#### PAGE TEXT
——

Drug Company Hits A New Low: Sells 'Patent' To Indian Tribe To Skirt US Law
November 9, 2017

The following statement was issued by David Mitchell, a cancer patient and the Founder of Patients For Affordable Drugs, regarding today’s House Judiciary Subcommittee hearing about drug company patent abuse and the inter partes review (IPR) process:

“Today’s hearing touches on the heart of the problem with high drug prices.

“One reason drug corporations enjoy prolonged monopoly pricing power is because they abuse America’s patent system. They build a thicket of patents to block cheaper generics from coming to market.

“Congress sought to encourage faster and cheaper challenges to phony patents by enabling the inter partes review process. Drug corporations hate it because it directly threatens their patent schemes and monopoly status. We need IPR as a vehicle to challenge and invalidate weak and unmerited patents.”

BACKGROUND:

After the international drug conglomerate, Allergan, attempted to transfer ownership of its patents for Restasis to the Saint Regis Mohawk Tribe, we spoke to dozens of patients suffering under Allergan’s scheme.

  • Ann Neilson of Madras, OR: “I have been on Restasis for dry eyes for many years. There are still no generics which I don’t understand. The charge for my last 3-month prescription was $1,205.”
  • Joseph Landi of Boca Raton, FL: “I’m a retired police officer. My doctor prescribed Restasis for chronic dry eye. I expect to spend at least $1,000 this year for Restasis and there is no cheaper generic. I have had to stop taking other drugs I need to pay for Restasis. How much do these drug companies need to make on the backs of patients?”

Allergan transferred its patents to the St. Regis Mohawk Tribe under the guise of a suffocating inter partes review process. But the anti-competitive and unprecedented move was rebuked by Federal Judge William Bryson. He wrote:

  • “The Court has serious concerns about the legitimacy of the tactic that Allergan and the Tribe have employed. The essence of the matter is this: Allergan purports to have sold the patents to the Tribe, but in reality it has paid the Tribe to allow Allergan to purchase — or perhaps more precisely, to rent — the Tribe’s sovereign immunity in order to defeat the pending IPR proceedings…What Allergan seeks is the right to continue to enjoy the considerable benefits of the U.S. patent system without accepting the limits that Congress has placed on those benefits through the administrative mechanism for canceling invalid patents.” (Link)

——

#### INPUT DATA
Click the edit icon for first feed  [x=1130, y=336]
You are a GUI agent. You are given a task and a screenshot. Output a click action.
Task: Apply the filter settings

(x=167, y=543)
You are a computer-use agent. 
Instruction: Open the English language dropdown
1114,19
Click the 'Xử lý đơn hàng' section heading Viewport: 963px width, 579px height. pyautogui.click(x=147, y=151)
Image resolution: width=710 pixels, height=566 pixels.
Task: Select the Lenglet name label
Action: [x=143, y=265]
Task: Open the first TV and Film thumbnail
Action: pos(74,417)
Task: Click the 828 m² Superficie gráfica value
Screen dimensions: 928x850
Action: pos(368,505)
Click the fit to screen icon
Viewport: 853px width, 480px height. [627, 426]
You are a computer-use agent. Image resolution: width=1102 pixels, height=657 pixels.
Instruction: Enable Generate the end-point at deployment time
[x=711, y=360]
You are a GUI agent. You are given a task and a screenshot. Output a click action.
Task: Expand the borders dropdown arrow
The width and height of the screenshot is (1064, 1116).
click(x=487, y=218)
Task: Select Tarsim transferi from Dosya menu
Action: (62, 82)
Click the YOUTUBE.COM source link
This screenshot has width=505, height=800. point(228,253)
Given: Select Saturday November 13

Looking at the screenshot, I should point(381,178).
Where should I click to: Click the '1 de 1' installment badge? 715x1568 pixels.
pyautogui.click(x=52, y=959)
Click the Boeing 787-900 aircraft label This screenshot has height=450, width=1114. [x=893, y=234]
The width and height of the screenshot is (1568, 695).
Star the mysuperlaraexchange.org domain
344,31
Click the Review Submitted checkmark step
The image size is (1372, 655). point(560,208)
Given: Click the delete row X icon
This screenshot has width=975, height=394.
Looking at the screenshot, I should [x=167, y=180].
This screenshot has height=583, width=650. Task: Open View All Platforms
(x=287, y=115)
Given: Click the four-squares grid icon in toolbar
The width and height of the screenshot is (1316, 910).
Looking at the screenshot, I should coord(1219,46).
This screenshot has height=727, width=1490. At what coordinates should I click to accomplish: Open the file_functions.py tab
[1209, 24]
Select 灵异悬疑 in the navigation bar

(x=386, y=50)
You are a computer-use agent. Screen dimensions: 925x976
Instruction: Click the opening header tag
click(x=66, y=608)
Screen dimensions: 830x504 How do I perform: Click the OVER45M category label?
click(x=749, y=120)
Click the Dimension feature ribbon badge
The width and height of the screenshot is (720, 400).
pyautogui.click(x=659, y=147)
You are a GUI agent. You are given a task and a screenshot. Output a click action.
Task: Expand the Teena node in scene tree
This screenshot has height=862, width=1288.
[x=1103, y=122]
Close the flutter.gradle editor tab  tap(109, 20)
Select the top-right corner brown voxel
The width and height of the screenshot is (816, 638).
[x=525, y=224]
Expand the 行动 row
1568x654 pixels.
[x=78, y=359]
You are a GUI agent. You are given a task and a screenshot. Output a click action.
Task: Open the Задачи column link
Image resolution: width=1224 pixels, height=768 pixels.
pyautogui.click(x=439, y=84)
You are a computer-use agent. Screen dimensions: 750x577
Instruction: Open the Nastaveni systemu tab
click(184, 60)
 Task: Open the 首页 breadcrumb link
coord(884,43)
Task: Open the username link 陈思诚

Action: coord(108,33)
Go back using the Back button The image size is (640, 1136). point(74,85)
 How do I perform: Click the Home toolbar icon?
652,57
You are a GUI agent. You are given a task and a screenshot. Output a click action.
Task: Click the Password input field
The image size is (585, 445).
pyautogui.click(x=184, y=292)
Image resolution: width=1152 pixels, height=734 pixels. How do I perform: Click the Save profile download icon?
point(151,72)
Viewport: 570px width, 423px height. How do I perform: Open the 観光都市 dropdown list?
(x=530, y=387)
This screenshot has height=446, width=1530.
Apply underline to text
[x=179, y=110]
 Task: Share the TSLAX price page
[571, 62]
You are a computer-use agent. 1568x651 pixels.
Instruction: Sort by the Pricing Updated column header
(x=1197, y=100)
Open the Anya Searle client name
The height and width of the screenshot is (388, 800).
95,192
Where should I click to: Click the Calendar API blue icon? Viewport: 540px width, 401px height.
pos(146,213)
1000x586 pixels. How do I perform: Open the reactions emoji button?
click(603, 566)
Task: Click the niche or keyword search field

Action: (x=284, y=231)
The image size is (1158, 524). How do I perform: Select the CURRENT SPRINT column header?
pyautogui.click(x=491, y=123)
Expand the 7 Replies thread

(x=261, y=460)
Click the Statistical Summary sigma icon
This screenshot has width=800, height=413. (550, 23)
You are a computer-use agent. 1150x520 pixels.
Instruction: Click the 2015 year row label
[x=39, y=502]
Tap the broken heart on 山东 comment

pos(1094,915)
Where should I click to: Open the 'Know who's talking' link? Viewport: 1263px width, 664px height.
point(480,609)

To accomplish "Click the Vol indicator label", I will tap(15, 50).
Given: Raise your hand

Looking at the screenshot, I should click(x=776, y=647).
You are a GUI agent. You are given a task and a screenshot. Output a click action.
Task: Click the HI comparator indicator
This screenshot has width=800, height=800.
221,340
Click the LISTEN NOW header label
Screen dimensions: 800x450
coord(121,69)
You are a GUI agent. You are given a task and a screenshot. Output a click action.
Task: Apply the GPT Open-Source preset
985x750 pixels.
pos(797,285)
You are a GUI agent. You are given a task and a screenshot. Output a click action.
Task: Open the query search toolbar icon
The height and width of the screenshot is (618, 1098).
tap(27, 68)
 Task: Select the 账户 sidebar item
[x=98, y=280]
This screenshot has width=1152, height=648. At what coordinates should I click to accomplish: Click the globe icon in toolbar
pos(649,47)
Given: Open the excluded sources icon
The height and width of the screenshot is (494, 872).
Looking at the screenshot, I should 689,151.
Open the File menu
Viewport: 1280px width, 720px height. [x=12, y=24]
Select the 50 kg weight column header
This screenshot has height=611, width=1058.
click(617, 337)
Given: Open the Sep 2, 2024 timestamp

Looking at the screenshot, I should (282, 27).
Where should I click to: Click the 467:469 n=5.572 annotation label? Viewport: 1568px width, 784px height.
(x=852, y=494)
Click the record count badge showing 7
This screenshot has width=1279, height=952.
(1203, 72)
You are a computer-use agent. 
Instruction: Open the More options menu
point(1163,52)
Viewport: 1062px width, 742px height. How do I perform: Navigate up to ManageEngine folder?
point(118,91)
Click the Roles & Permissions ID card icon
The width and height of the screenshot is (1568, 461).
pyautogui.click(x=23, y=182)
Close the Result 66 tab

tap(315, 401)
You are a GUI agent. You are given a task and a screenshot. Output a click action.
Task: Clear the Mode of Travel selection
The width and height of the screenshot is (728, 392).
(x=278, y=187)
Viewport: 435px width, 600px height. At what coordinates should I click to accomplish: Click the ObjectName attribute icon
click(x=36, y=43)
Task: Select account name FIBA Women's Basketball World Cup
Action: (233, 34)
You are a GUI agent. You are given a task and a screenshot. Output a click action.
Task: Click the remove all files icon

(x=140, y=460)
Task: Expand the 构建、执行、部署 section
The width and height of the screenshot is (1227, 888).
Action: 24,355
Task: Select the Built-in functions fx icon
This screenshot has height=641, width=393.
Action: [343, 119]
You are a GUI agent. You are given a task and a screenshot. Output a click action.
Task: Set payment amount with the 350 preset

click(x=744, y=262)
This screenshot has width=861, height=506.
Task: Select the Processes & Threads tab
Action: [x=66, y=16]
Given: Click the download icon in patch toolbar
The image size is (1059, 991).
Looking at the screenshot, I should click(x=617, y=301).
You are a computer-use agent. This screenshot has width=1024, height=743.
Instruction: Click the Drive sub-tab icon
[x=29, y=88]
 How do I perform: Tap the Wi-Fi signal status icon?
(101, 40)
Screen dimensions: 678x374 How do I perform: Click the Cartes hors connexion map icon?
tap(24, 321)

——

#### ACTIVITY A
Which people are named in the drug patent statement?
#### ACTIVITY B
In the drug patent statement, how much did Ann Neilson say she was charged for her last 3-month prescription of Restasis?
#### ACTIVITY C
Translate this sentence from the drug patent statement into Spanish: "They build a thicket of patents to block cheaper generics from coming to market."

#### EXERCISE RESPONSE A
David Mitchell
Ann Neilson
Joseph Landi
William Bryson

#### EXERCISE RESPONSE B
$1,205.

#### EXERCISE RESPONSE C
Construyen una maraña de patentes para impedir que los genéricos más baratos lleguen al mercado.